Moreover, as more and more businesses move online amid the social distancing measures, the General Data Protection Regulation (GDPR) continues to regulate the manner in which data pertaining to clients, business partners, site visitors, and even employees is processed and protected by the data controllers.
Given the amount of new technologies introduced when implementing telework it is important to also keep an eye on ensuring protection of data systems, traceability of personal data collected and observance of data principles (i.e. don’t collect more data just because there is economic uncertainty in the market).
Any processing of employee data by the employer in the context of teleworking, for example for exercising monitorisation of the employee’s activity must be explicitly notified in advanced to the employee, providing the information regulated in art. 12 of the GDPR.
Moreover, it should be noted that national provisions regulate the obligations to consult in advance the employee’s representatives or trade union should the employer envisage to implement monitoring systems on the devices provided to employees or of the systems used. A privacy assessment is also mandatory to be performed prior to its implementation on the necessity of such means of surveillance and on why other less intrusive forms have not proven their effectiveness before.
Given that no express derogations from the above regulations has been set forth, they will continue to apply in the same manner.
Company equipment vs. personal equipment
Telework as defined by the employment legislation is any activity that can be performed using information technology and other means of communication (i.e. laptop, tablets, mobile telephone, etc.). Depending on the specifics of the activity performed or category of data processed, the employee may use company provided equipment or personal equipment.

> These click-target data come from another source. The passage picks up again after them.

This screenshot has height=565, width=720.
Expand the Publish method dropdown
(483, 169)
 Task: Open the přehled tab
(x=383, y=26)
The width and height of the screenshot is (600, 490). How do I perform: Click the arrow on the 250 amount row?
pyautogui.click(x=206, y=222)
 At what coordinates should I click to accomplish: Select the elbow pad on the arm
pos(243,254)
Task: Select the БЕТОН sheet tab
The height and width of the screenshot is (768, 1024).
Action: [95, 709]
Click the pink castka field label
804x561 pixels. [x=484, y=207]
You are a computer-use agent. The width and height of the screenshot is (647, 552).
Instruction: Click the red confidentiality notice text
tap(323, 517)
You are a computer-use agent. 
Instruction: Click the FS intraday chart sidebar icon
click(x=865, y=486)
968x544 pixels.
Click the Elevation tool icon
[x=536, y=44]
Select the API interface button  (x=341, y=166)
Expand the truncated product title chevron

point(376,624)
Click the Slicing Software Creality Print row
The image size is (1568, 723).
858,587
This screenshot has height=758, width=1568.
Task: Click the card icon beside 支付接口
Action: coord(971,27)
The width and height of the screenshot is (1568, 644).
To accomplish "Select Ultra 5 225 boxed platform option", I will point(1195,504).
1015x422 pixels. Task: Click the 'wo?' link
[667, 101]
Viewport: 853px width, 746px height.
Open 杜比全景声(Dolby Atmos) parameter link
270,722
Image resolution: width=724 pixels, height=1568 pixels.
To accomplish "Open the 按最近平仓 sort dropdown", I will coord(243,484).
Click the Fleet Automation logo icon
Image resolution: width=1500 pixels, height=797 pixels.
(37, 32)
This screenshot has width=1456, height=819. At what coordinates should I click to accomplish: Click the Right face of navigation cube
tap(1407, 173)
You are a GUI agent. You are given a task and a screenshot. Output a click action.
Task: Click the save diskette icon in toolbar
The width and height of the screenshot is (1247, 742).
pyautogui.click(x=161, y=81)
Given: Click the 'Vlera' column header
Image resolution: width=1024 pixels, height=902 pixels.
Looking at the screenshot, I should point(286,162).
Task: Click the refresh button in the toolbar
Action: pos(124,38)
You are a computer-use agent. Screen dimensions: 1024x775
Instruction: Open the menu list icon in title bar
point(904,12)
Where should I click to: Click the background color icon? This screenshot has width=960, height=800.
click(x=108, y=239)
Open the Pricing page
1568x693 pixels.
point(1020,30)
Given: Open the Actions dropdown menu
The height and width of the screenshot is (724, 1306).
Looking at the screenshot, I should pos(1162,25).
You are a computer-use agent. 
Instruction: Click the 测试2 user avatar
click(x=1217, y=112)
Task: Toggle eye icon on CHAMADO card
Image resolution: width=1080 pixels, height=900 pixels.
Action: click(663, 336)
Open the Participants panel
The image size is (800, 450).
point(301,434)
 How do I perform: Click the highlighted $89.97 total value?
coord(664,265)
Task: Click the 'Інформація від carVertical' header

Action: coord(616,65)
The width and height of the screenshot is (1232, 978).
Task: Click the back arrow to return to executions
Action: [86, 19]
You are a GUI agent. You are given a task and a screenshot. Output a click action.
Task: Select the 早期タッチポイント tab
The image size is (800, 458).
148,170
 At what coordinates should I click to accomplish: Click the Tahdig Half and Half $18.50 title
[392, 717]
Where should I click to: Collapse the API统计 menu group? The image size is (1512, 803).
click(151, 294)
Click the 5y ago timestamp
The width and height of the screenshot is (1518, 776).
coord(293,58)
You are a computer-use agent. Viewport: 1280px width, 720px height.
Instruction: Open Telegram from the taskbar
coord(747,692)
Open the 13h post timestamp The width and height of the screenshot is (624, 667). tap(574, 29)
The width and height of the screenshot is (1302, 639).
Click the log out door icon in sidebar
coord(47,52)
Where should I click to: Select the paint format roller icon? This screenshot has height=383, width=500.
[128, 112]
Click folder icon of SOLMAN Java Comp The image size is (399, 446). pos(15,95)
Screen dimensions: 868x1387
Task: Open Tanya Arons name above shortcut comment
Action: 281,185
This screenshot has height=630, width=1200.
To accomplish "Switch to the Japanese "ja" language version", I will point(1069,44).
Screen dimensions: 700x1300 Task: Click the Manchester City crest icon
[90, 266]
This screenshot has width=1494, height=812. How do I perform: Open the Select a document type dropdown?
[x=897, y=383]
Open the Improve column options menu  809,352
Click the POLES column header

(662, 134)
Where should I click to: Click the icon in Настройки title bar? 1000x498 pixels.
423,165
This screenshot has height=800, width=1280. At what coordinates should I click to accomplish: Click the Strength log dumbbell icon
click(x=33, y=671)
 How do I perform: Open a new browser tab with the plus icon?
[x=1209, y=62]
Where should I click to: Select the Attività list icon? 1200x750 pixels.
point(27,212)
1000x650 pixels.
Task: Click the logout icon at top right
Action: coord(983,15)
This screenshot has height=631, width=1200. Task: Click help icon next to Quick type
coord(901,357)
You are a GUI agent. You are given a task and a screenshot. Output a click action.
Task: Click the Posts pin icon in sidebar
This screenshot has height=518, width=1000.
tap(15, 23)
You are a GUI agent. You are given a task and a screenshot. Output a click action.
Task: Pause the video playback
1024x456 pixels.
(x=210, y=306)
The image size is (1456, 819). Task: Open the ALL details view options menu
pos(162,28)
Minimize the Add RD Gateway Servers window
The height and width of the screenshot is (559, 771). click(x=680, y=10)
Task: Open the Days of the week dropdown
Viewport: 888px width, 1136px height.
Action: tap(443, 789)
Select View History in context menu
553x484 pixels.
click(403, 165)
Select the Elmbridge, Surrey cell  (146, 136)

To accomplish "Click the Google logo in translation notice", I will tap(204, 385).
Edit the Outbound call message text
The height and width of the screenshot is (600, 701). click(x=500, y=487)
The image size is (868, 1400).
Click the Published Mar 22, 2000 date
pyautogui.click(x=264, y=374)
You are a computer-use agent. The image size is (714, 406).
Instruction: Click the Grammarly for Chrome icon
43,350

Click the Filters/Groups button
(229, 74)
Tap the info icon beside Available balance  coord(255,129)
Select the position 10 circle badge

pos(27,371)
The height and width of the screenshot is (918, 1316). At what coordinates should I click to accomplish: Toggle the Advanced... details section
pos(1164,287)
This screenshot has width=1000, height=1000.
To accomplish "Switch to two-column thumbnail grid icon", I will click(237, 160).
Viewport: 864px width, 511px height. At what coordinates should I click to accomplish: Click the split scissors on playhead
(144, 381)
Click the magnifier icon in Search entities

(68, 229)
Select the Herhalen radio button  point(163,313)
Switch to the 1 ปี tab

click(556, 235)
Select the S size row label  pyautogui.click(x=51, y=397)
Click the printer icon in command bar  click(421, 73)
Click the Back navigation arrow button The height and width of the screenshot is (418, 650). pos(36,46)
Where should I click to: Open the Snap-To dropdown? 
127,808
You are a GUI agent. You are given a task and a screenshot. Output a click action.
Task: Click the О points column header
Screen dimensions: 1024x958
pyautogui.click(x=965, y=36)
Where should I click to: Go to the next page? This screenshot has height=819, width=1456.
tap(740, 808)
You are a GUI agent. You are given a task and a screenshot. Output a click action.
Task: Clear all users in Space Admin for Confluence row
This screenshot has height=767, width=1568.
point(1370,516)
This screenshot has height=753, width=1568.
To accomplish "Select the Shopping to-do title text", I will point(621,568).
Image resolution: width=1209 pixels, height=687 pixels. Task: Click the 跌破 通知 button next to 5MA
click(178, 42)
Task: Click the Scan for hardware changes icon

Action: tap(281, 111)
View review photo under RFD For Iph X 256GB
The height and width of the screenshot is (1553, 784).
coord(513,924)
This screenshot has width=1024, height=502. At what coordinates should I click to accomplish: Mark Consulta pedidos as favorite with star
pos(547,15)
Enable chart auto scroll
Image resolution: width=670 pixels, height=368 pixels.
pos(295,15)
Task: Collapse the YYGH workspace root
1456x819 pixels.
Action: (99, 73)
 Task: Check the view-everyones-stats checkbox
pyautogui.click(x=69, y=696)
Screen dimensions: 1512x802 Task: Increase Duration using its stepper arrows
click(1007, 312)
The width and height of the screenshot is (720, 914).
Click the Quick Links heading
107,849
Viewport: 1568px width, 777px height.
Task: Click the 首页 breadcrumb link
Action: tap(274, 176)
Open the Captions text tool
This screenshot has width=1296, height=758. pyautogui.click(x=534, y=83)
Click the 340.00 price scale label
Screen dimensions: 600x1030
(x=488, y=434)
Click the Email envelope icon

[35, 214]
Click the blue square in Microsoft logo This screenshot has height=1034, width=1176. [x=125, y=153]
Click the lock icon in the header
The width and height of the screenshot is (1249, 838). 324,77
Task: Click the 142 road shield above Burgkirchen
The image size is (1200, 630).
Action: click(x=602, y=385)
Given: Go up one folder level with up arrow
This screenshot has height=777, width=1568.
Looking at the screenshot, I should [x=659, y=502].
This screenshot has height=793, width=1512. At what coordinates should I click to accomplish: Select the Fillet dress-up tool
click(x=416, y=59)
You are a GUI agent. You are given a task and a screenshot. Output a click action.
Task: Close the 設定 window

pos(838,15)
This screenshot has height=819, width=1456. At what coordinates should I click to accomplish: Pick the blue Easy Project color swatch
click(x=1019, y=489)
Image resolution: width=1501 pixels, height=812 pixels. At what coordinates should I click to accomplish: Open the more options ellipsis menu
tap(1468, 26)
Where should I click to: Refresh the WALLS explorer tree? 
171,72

Irrespective of the type of equipment, it is important to ensure that security of data processes is provided (i.e. by way of technical and organizational measures as defined by art. 32 of the GDPR), respectively that computers/devices have up-to-date security software and security patch levels, that users are regularly reminded to check patch levels and that adequate IT resources are in place to support employees in case of technical issues while teleworking.
The use of personal equipment for conducting business activity should, nevertheless, carefully assessed. In order to ensure the level of security prescribed by the GDPR or other industry-specific regulatory frameworks, employers must be careful in ensuring confidentiality of business information as well as not to breach the employee’s privacy. There have been cases where data security audits found that the IT teams could capture the employee’s browsing activity, transmit login details in plain text and monitor outbound and inbound communications.
Organisational security measures
As emphasised by many DPAs, the burden of data security must also be shared with the employees, respectively employees should receive proper instructions on how to handle personal data or confidential information around family members and how to ensure physical security of the equipment at home. Ensuring that policies for responding to security incidents and personal data breaches are in place and that staff is appropriately informed of them is even more important given the social distancing measures and that support can only be provided remotely.
The Danish data protection authority has recently fined a state municipality for not ensuring the integrity and confidentiality of data, respectively the data was not encrypted thus being possible to be accessed by unauthorised persons very easily.
The data protection authority became aware when the municipality reported a breach of personal data security as one of the employee’s work laptop was stolen and which contained personal data of about 1,600 city government employees, including sensitive information and information about social security numbers. As the computer was not protected by encryption, the loss of personal data therefore posed an unnecessarily high risk to citizens.
Having regard to the above, data protection compliance continues to be a component of teleworking and requires both technical measures as well as organisational measures instructing the employee on how to process personal data, as well as to react in case of data breach.